Directions> Please return each record exactly, leaving nothing out.

Task inputs>
##############################

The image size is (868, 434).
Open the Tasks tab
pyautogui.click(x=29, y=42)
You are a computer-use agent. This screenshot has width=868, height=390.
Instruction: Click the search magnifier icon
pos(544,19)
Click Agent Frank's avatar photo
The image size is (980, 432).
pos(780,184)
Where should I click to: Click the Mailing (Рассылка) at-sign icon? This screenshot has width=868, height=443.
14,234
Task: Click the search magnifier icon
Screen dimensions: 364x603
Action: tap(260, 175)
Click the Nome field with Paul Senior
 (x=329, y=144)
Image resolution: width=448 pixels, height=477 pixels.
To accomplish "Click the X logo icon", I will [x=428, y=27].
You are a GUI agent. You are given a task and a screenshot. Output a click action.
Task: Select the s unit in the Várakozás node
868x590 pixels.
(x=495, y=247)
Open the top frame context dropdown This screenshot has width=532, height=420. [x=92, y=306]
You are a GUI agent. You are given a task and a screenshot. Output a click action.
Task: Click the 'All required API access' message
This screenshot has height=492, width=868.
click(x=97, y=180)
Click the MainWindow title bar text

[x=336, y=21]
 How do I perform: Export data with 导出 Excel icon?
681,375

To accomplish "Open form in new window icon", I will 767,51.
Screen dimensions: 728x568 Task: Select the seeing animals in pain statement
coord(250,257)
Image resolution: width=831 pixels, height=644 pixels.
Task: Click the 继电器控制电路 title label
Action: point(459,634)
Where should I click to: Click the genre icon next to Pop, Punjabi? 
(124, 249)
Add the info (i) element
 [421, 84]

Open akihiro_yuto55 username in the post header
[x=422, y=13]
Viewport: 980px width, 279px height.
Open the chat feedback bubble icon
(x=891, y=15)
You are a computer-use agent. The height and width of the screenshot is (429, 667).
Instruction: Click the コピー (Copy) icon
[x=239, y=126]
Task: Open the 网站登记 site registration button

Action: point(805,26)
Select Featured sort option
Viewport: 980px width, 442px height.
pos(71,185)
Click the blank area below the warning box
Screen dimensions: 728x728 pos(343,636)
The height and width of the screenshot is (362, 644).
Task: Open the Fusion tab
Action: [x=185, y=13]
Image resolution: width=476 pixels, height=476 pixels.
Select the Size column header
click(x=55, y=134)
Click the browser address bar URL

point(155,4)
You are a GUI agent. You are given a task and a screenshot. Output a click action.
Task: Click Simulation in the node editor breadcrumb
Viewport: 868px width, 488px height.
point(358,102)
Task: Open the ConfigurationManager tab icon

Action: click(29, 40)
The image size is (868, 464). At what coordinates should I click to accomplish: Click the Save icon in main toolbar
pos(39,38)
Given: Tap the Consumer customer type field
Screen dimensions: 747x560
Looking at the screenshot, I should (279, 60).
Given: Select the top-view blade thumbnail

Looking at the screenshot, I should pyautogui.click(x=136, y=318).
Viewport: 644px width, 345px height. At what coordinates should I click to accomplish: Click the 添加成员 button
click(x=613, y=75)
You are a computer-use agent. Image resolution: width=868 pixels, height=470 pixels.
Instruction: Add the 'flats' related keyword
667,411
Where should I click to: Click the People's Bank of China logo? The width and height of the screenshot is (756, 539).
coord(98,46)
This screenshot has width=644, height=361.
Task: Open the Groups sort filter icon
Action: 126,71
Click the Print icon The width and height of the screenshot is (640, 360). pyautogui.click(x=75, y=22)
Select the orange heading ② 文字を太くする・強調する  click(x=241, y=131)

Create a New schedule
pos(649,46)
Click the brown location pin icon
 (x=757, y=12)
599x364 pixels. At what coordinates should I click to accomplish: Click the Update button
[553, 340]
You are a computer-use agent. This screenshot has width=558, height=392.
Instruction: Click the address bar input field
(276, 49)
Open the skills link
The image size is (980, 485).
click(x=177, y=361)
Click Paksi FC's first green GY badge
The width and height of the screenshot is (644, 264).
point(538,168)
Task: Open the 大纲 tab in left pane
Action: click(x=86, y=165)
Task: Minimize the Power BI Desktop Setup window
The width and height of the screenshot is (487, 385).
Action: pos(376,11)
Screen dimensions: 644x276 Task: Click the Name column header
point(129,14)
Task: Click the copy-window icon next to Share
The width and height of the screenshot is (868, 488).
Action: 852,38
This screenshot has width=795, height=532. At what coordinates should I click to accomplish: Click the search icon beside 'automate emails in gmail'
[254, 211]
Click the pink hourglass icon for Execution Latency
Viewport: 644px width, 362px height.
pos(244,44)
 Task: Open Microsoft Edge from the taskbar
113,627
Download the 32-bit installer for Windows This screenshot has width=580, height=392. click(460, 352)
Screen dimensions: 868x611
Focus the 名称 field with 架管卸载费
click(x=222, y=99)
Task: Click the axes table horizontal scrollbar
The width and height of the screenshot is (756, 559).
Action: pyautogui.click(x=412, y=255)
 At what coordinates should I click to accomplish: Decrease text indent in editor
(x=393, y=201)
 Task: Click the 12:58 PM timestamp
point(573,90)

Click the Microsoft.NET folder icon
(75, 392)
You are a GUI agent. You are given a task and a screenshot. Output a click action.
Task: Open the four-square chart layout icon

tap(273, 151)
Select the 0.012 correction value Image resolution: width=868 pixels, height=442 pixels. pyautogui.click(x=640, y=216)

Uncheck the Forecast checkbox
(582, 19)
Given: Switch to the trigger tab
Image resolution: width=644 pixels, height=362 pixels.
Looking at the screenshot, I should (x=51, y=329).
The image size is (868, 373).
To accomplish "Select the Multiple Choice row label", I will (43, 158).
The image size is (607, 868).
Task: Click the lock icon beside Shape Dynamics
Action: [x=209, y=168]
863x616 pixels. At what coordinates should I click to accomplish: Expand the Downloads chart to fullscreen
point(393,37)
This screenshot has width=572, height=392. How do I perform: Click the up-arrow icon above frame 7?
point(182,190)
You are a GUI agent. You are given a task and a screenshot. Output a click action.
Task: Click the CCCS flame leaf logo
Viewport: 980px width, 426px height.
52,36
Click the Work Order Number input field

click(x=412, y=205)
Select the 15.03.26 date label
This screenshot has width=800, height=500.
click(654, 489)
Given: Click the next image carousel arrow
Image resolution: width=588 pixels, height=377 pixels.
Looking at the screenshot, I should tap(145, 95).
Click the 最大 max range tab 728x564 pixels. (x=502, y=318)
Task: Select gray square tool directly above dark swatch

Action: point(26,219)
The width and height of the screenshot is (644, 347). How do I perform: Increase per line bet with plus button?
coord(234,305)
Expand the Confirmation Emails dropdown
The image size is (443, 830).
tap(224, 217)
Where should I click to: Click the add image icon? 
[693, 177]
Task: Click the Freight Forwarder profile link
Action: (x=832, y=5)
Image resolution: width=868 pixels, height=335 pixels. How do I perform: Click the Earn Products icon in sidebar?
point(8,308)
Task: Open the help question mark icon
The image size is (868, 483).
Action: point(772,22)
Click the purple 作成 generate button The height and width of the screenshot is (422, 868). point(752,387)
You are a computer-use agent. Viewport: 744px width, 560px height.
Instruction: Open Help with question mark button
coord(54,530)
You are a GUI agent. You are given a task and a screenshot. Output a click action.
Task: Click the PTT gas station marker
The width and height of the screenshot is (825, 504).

##############################

Exercise solution>
The image size is (868, 434).
Open the Tasks tab
pyautogui.click(x=29, y=42)
You are a computer-use agent. This screenshot has width=868, height=390.
Instruction: Click the search magnifier icon
pos(544,19)
Click Agent Frank's avatar photo
The image size is (980, 432).
pos(780,184)
Where should I click to: Click the Mailing (Рассылка) at-sign icon? This screenshot has width=868, height=443.
14,234
Task: Click the search magnifier icon
Screen dimensions: 364x603
Action: tap(260, 175)
Click the Nome field with Paul Senior
 (x=329, y=144)
Image resolution: width=448 pixels, height=477 pixels.
To accomplish "Click the X logo icon", I will [x=428, y=27].
You are a GUI agent. You are given a task and a screenshot. Output a click action.
Task: Select the s unit in the Várakozás node
868x590 pixels.
(x=495, y=247)
Open the top frame context dropdown This screenshot has width=532, height=420. [x=92, y=306]
You are a GUI agent. You are given a task and a screenshot. Output a click action.
Task: Click the 'All required API access' message
This screenshot has height=492, width=868.
click(x=97, y=180)
Click the MainWindow title bar text

[x=336, y=21]
 How do I perform: Export data with 导出 Excel icon?
681,375

To accomplish "Open form in new window icon", I will 767,51.
Screen dimensions: 728x568 Task: Select the seeing animals in pain statement
coord(250,257)
Image resolution: width=831 pixels, height=644 pixels.
Task: Click the 继电器控制电路 title label
Action: point(459,634)
Where should I click to: Click the genre icon next to Pop, Punjabi? 
(124, 249)
Add the info (i) element
 [421, 84]

Open akihiro_yuto55 username in the post header
[x=422, y=13]
Viewport: 980px width, 279px height.
Open the chat feedback bubble icon
(x=891, y=15)
You are a computer-use agent. The height and width of the screenshot is (429, 667).
Instruction: Click the コピー (Copy) icon
[x=239, y=126]
Task: Open the 网站登记 site registration button

Action: point(805,26)
Select Featured sort option
Viewport: 980px width, 442px height.
pos(71,185)
Click the blank area below the warning box
Screen dimensions: 728x728 pos(343,636)
The height and width of the screenshot is (362, 644).
Task: Open the Fusion tab
Action: [x=185, y=13]
Image resolution: width=476 pixels, height=476 pixels.
Select the Size column header
click(x=55, y=134)
Click the browser address bar URL

point(155,4)
You are a GUI agent. You are given a task and a screenshot. Output a click action.
Task: Click Simulation in the node editor breadcrumb
Viewport: 868px width, 488px height.
point(358,102)
Task: Open the ConfigurationManager tab icon

Action: click(29, 40)
The image size is (868, 464). At what coordinates should I click to accomplish: Click the Save icon in main toolbar
pos(39,38)
Given: Tap the Consumer customer type field
Screen dimensions: 747x560
Looking at the screenshot, I should (279, 60).
Given: Select the top-view blade thumbnail

Looking at the screenshot, I should pyautogui.click(x=136, y=318).
Viewport: 644px width, 345px height. At what coordinates should I click to accomplish: Click the 添加成员 button
click(x=613, y=75)
You are a computer-use agent. Image resolution: width=868 pixels, height=470 pixels.
Instruction: Add the 'flats' related keyword
667,411
Where should I click to: Click the People's Bank of China logo? The width and height of the screenshot is (756, 539).
coord(98,46)
This screenshot has width=644, height=361.
Task: Open the Groups sort filter icon
Action: 126,71
Click the Print icon The width and height of the screenshot is (640, 360). pyautogui.click(x=75, y=22)
Select the orange heading ② 文字を太くする・強調する  click(x=241, y=131)

Create a New schedule
pos(649,46)
Click the brown location pin icon
 (x=757, y=12)
599x364 pixels. At what coordinates should I click to accomplish: Click the Update button
[553, 340]
You are a computer-use agent. This screenshot has width=558, height=392.
Instruction: Click the address bar input field
(276, 49)
Open the skills link
The image size is (980, 485).
click(x=177, y=361)
Click Paksi FC's first green GY badge
The width and height of the screenshot is (644, 264).
point(538,168)
Task: Open the 大纲 tab in left pane
Action: click(x=86, y=165)
Task: Minimize the Power BI Desktop Setup window
The width and height of the screenshot is (487, 385).
Action: pos(376,11)
Screen dimensions: 644x276 Task: Click the Name column header
point(129,14)
Task: Click the copy-window icon next to Share
The width and height of the screenshot is (868, 488).
Action: 852,38
This screenshot has width=795, height=532. At what coordinates should I click to accomplish: Click the search icon beside 'automate emails in gmail'
[254, 211]
Click the pink hourglass icon for Execution Latency
Viewport: 644px width, 362px height.
pos(244,44)
 Task: Open Microsoft Edge from the taskbar
113,627
Download the 32-bit installer for Windows This screenshot has width=580, height=392. click(460, 352)
Screen dimensions: 868x611
Focus the 名称 field with 架管卸载费
click(x=222, y=99)
Task: Click the axes table horizontal scrollbar
The width and height of the screenshot is (756, 559).
Action: pyautogui.click(x=412, y=255)
 At what coordinates should I click to accomplish: Decrease text indent in editor
(x=393, y=201)
 Task: Click the 12:58 PM timestamp
point(573,90)

Click the Microsoft.NET folder icon
(75, 392)
You are a GUI agent. You are given a task and a screenshot. Output a click action.
Task: Open the four-square chart layout icon

tap(273, 151)
Select the 0.012 correction value Image resolution: width=868 pixels, height=442 pixels. pyautogui.click(x=640, y=216)

Uncheck the Forecast checkbox
(582, 19)
Given: Switch to the trigger tab
Image resolution: width=644 pixels, height=362 pixels.
Looking at the screenshot, I should (x=51, y=329).
The image size is (868, 373).
To accomplish "Select the Multiple Choice row label", I will (43, 158).
The image size is (607, 868).
Task: Click the lock icon beside Shape Dynamics
Action: [x=209, y=168]
863x616 pixels. At what coordinates should I click to accomplish: Expand the Downloads chart to fullscreen
point(393,37)
This screenshot has width=572, height=392. How do I perform: Click the up-arrow icon above frame 7?
point(182,190)
You are a GUI agent. You are given a task and a screenshot. Output a click action.
Task: Click the CCCS flame leaf logo
Viewport: 980px width, 426px height.
52,36
Click the Work Order Number input field

click(x=412, y=205)
Select the 15.03.26 date label
This screenshot has width=800, height=500.
click(654, 489)
Given: Click the next image carousel arrow
Image resolution: width=588 pixels, height=377 pixels.
Looking at the screenshot, I should tap(145, 95).
Click the 最大 max range tab 728x564 pixels. (x=502, y=318)
Task: Select gray square tool directly above dark swatch

Action: point(26,219)
The width and height of the screenshot is (644, 347). How do I perform: Increase per line bet with plus button?
coord(234,305)
Expand the Confirmation Emails dropdown
The image size is (443, 830).
tap(224, 217)
Where should I click to: Click the add image icon? 
[693, 177]
Task: Click the Freight Forwarder profile link
Action: (x=832, y=5)
Image resolution: width=868 pixels, height=335 pixels. How do I perform: Click the Earn Products icon in sidebar?
point(8,308)
Task: Open the help question mark icon
The image size is (868, 483).
Action: point(772,22)
Click the purple 作成 generate button The height and width of the screenshot is (422, 868). point(752,387)
You are a computer-use agent. Viewport: 744px width, 560px height.
Instruction: Open Help with question mark button
coord(54,530)
You are a GUI agent. You are given a task and a screenshot. Output a click action.
Task: Click the PTT gas station marker
The width and height of the screenshot is (825, 504).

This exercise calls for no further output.